Vegan Sugar Free Cheesecake Bars

Serves 16

For the Crust

  • 200 g almond flour
  • 1624 teaspoons powdered erythritol (to taste)**
  • 1 teaspoon ground cinnamon
  • pinch kosher salt
  • 16 teaspoons melted unsalted butter

For the Cheesecake

  • 24 oz vegan cream cheese (I used Tofutti)
  • 2 cups plain yogurt, such as coconut milk, almond, soy, or cashew yogurt
  • 2 1/2 tsp pure vanilla extract
  • 1 tbsp lemon juice
  • 4 tsp cornstarch
  • 2/3 cup sucralose


  1. Lightly toast almond flour in a dry skillet or pan over medium heat, until fully golden and fragrant (2-4 minutes).
  2. Transfer toasted almond flour to a small bowl and mix in sweetener, cinnamon and salt. Add in butter, mix until thoroughly combined. Press in to the square pan and refrigerate while you make the filling.
  3. Preheat oven to 350 F. Fill any baking pan about halfway with boiling water and place it on the oven’s lower rack.
  4. Bring cream cheese to room temp. Beat all cheesecake ingredients with a blender or food processor just until smooth. (Do not overbeat, which would introduce air bubbles that might burst in the oven and cause cracking.)
  5. Smooth on top of the prepared crust. Place on the middle rack, above the rack that has the water pan.

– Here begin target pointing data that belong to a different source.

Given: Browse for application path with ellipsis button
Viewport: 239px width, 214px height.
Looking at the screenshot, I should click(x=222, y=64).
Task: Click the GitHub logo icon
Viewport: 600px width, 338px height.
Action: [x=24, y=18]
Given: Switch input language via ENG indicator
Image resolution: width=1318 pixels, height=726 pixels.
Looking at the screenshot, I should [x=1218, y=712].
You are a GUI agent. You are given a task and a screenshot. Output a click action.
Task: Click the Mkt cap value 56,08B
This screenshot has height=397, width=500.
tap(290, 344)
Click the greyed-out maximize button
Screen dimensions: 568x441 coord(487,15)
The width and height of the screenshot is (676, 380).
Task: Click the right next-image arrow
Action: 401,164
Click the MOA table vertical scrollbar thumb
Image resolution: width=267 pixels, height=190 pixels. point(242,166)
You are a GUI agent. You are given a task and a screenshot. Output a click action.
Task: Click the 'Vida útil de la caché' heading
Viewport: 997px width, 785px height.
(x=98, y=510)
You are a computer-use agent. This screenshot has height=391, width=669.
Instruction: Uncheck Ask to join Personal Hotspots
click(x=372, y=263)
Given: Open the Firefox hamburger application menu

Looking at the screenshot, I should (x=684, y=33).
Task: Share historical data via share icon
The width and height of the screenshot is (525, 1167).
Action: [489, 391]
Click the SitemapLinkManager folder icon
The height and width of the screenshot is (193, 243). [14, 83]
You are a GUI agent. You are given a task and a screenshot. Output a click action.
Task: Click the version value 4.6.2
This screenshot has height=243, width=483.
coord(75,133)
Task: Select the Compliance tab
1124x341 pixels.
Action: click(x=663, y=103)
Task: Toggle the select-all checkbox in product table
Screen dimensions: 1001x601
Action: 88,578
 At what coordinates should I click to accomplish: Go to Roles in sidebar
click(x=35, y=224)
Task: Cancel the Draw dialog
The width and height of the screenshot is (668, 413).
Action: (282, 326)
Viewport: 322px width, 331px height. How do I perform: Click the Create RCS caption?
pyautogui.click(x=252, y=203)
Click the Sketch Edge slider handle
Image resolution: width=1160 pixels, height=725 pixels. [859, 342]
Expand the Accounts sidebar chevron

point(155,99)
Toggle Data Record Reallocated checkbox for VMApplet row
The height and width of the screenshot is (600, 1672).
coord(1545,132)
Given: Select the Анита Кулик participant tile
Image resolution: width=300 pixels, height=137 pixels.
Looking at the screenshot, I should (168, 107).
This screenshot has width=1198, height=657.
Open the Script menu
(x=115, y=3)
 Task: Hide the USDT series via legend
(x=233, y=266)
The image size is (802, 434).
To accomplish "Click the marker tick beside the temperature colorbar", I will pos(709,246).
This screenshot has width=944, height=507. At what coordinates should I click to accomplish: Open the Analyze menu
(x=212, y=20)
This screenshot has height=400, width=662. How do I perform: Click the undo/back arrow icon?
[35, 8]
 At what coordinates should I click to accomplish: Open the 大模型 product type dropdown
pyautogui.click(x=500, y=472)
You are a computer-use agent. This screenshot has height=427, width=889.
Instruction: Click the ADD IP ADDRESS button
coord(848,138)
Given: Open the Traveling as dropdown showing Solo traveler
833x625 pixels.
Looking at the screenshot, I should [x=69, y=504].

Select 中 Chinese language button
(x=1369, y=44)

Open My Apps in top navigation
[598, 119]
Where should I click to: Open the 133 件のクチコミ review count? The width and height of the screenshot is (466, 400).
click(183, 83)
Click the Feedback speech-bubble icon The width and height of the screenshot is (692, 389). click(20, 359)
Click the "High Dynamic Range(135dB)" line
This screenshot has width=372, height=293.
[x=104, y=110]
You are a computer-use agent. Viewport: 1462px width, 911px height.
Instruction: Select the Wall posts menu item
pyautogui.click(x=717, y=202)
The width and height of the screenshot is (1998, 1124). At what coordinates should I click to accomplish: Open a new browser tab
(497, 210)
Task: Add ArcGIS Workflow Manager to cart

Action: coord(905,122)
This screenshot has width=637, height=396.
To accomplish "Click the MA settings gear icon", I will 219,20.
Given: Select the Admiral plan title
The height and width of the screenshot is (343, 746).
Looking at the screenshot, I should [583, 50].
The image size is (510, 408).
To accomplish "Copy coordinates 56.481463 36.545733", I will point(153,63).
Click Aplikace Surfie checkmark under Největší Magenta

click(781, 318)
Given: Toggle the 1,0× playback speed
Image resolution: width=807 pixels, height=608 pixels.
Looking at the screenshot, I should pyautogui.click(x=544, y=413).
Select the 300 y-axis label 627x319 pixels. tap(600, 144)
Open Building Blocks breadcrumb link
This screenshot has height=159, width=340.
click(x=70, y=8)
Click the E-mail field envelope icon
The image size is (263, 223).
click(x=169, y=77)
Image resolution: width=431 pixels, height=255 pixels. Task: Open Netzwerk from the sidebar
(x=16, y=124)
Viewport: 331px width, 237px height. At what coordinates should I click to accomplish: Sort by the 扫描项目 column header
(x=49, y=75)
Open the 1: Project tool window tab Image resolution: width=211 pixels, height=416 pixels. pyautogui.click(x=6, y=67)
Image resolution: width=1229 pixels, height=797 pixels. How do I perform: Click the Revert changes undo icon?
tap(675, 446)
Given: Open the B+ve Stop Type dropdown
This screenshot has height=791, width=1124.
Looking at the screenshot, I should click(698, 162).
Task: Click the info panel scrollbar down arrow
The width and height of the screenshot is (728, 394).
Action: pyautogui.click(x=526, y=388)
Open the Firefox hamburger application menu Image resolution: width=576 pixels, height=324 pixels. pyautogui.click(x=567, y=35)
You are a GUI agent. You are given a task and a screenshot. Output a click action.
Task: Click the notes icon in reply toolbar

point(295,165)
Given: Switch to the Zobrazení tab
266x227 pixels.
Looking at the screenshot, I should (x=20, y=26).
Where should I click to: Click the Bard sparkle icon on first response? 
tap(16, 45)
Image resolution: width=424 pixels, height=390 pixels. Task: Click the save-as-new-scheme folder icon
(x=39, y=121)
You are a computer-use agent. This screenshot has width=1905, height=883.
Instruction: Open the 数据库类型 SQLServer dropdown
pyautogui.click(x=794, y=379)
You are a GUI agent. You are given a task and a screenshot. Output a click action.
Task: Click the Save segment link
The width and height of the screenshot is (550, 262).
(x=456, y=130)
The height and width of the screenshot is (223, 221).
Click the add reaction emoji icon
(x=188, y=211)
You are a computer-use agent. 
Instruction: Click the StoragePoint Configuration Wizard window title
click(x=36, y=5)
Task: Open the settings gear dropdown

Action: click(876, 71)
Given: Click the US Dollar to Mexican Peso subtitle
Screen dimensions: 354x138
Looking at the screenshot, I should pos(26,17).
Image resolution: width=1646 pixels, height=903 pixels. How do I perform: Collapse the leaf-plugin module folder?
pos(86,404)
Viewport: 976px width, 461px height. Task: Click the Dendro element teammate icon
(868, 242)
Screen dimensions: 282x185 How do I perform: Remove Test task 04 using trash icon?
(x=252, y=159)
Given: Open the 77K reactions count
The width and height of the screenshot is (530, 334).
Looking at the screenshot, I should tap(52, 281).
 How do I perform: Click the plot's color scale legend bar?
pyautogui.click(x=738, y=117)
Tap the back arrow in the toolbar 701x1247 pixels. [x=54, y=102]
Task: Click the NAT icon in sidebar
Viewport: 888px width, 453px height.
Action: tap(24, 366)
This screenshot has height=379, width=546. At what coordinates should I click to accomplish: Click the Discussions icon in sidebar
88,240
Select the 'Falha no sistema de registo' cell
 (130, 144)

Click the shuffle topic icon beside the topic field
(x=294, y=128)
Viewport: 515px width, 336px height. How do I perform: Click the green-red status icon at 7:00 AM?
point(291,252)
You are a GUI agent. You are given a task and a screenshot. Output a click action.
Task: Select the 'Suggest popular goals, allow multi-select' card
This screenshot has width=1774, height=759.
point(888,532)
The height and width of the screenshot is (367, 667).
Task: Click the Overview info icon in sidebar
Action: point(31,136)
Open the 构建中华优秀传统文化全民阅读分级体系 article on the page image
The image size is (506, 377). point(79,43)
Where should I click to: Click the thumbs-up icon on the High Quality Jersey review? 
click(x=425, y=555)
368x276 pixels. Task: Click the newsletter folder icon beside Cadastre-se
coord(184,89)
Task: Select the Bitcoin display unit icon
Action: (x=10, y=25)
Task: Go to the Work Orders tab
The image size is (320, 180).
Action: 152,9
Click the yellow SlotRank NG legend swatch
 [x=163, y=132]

Bake 30 minutes, and do not open the oven door during this time. When the time is up, still do not open the oven even a crack, but turn off the heat. Leave in the closed oven for an additional 5 minutes.
  6. Then remove the cake—it will still look underdone—and let cool at least 20 minutes before placing the still-underdone cheesecake in the fridge. It’s important to let it cool before refrigerating, because you want it to cool gradually so it doesn’t crack. Chill at least 6 hours or overnight, during which time it firms up. Store leftovers covered in the fridge 3-4 days, or you can also freeze slices if desired.